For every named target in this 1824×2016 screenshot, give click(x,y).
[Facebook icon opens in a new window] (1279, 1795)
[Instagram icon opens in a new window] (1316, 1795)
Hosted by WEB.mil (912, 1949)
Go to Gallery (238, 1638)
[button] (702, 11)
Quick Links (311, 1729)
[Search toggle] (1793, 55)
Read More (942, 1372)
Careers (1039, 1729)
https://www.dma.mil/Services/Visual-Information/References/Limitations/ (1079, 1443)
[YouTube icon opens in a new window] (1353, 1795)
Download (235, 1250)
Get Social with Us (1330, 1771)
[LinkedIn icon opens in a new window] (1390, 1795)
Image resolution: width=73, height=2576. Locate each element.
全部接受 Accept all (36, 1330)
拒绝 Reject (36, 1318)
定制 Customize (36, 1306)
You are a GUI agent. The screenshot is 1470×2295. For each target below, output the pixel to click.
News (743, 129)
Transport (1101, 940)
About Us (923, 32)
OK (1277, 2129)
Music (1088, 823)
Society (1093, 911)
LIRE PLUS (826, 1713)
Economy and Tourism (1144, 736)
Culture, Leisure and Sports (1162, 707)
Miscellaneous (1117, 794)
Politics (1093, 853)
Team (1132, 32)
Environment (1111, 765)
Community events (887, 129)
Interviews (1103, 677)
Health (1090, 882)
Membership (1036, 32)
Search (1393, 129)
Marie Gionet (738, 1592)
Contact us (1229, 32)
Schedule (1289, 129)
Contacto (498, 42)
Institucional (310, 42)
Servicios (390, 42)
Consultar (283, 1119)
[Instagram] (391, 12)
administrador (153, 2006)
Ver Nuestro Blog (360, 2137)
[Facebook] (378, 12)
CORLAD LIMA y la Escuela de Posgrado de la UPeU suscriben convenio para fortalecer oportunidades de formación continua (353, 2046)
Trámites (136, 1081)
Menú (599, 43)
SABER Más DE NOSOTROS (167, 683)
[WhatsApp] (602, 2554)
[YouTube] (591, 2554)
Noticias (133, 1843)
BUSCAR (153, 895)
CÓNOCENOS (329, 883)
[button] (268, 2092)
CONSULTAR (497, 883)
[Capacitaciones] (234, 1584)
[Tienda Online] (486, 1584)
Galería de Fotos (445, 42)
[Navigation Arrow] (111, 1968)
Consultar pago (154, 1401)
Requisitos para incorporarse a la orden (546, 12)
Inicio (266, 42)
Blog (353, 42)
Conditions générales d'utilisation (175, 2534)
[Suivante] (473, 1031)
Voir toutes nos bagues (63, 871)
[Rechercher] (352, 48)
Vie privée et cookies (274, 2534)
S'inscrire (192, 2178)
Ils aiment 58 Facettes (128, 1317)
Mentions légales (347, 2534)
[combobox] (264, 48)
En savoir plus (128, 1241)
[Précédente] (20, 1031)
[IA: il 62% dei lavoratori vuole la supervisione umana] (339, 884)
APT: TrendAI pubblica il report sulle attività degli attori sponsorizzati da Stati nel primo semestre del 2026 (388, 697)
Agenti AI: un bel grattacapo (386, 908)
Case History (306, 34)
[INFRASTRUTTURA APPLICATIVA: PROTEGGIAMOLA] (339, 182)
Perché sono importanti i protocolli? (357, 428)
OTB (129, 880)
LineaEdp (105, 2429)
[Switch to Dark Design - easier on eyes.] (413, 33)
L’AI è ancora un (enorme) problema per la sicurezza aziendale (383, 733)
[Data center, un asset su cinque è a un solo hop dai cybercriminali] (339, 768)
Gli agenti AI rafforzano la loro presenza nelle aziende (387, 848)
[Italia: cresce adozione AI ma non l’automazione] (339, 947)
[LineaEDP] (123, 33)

→ **Problem details**: Please give the listing above one more time, exactly as it reads.

→ **Result**:
For every named target in this 1824×2016 screenshot, give click(x,y).
[Facebook icon opens in a new window] (1279, 1795)
[Instagram icon opens in a new window] (1316, 1795)
Hosted by WEB.mil (912, 1949)
Go to Gallery (238, 1638)
[button] (702, 11)
Quick Links (311, 1729)
[Search toggle] (1793, 55)
Read More (942, 1372)
Careers (1039, 1729)
https://www.dma.mil/Services/Visual-Information/References/Limitations/ (1079, 1443)
[YouTube icon opens in a new window] (1353, 1795)
Download (235, 1250)
Get Social with Us (1330, 1771)
[LinkedIn icon opens in a new window] (1390, 1795)
Image resolution: width=73, height=2576. Locate each element.
全部接受 Accept all (36, 1330)
拒绝 Reject (36, 1318)
定制 Customize (36, 1306)
You are a GUI agent. The screenshot is 1470×2295. For each target below, output the pixel to click.
News (743, 129)
Transport (1101, 940)
About Us (923, 32)
OK (1277, 2129)
Music (1088, 823)
Society (1093, 911)
LIRE PLUS (826, 1713)
Economy and Tourism (1144, 736)
Culture, Leisure and Sports (1162, 707)
Miscellaneous (1117, 794)
Politics (1093, 853)
Team (1132, 32)
Environment (1111, 765)
Community events (887, 129)
Interviews (1103, 677)
Health (1090, 882)
Membership (1036, 32)
Search (1393, 129)
Marie Gionet (738, 1592)
Contact us (1229, 32)
Schedule (1289, 129)
Contacto (498, 42)
Institucional (310, 42)
Servicios (390, 42)
Consultar (283, 1119)
[Instagram] (391, 12)
administrador (153, 2006)
Ver Nuestro Blog (360, 2137)
[Facebook] (378, 12)
CORLAD LIMA y la Escuela de Posgrado de la UPeU suscriben convenio para fortalecer oportunidades de formación continua (353, 2046)
Trámites (136, 1081)
Menú (599, 43)
SABER Más DE NOSOTROS (167, 683)
[WhatsApp] (602, 2554)
[YouTube] (591, 2554)
Noticias (133, 1843)
BUSCAR (153, 895)
CÓNOCENOS (329, 883)
[button] (268, 2092)
CONSULTAR (497, 883)
[Capacitaciones] (234, 1584)
[Tienda Online] (486, 1584)
Galería de Fotos (445, 42)
[Navigation Arrow] (111, 1968)
Consultar pago (154, 1401)
Requisitos para incorporarse a la orden (546, 12)
Inicio (266, 42)
Blog (353, 42)
Conditions générales d'utilisation (175, 2534)
[Suivante] (473, 1031)
Voir toutes nos bagues (63, 871)
[Rechercher] (352, 48)
Vie privée et cookies (274, 2534)
S'inscrire (192, 2178)
Ils aiment 58 Facettes (128, 1317)
Mentions légales (347, 2534)
[combobox] (264, 48)
En savoir plus (128, 1241)
[Précédente] (20, 1031)
[IA: il 62% dei lavoratori vuole la supervisione umana] (339, 884)
APT: TrendAI pubblica il report sulle attività degli attori sponsorizzati da Stati nel primo semestre del 2026 (388, 697)
Agenti AI: un bel grattacapo (386, 908)
Case History (306, 34)
[INFRASTRUTTURA APPLICATIVA: PROTEGGIAMOLA] (339, 182)
Perché sono importanti i protocolli? (357, 428)
OTB (129, 880)
LineaEdp (105, 2429)
[Switch to Dark Design - easier on eyes.] (413, 33)
L’AI è ancora un (enorme) problema per la sicurezza aziendale (383, 733)
[Data center, un asset su cinque è a un solo hop dai cybercriminali] (339, 768)
Gli agenti AI rafforzano la loro presenza nelle aziende (387, 848)
[Italia: cresce adozione AI ma non l’automazione] (339, 947)
[LineaEDP] (123, 33)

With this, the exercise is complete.